Threads not Improving Performance in Program

Thu Mar 19 12:59:03 EDT 2009

On Mar 19, 9:50 am, Ryan Rosario <uclamath... at gmail.com> wrote:
> I have a parser that needs to process 7 million files. After running
> for 2 days, it had only processed 1.5 million. I want this script to
> parse several files at once by using multiple threads: one for each
> file currently being analyzed.
>
> My code iterates through all of the directories within a directory,
> and at each directory, iterates through each file in that directory. I
> structured my code something like this. I think I might be
> misunderstanding how to use threads:
>
> mythreads = []
> for directory in dirList:
>  #some processing...
>  for file in fileList:
>     p = Process(currDir,directory,file)    #class that extends thread.Threading
>     mythreads.append(p)
>     p.start()
>
> for thread in mythreads:
>  thread.join()
>  del thread
>
> The actual class that extends threading.thread is below:
>
> class Process(threading.Thread):
>         vlock = threading.Lock()
>         def __init__(self,currDir,directory,file):      #thread constructor
>                 threading.Thread.__init__(self)
>                 self.currDir = currDir
>                 self.directory = directory
>                 self.file = file
>         def run(self):
>                 redirect = re.compile(r'#REDIRECT',re.I)
>                 xmldoc = minidom.parse(os.path.join(self.currDir,self.file))
>                 try:
>                         markup =
> xmldoc.firstChild.childNodes[-2].childNodes[-2].childNodes[-2].childNodes[0].data
>                 except:
>                         #An error occurred
>                         Process.vlock.acquire()
>                         BAD = open("bad.log","a")
>                         BAD.writelines(self.file + "\n")
>                         BAD.close()
>                         Process.vlock.release()
>                         print "Error."
>                         return
>                 #if successful, do more processing...
>
> I did an experiment with a variety of numbers of threads and there is
> no performance gain.

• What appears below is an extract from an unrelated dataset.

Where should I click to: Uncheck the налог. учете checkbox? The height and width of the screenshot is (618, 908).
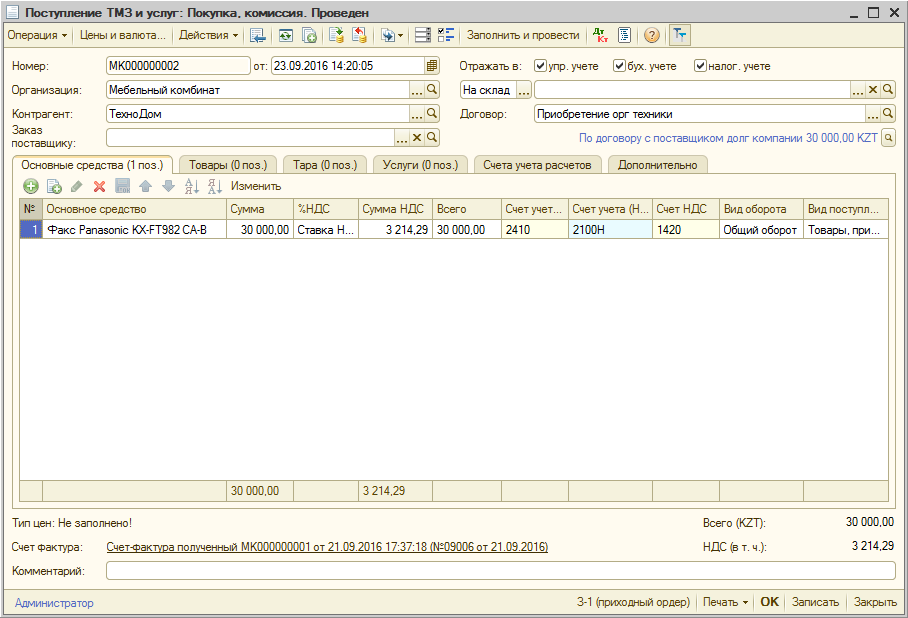pyautogui.click(x=700, y=66)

The code is taking the same amount of time to
> process 1000 files as it would if the code did not use threads. Any
> ideas on what I am doing wrong?

Perhabs the bottleneck is the IO. How big are the files you are trying
to parse? Another possible bottleneck is that threads share memory.
Thread construction is also expensive in python, try looking up a
threadPool class. (ThreadPools are collections of threads that do
work, when they finish they go to an idle state untill you give them
more work, that way you aren't constantly creating new threads which
is expensive)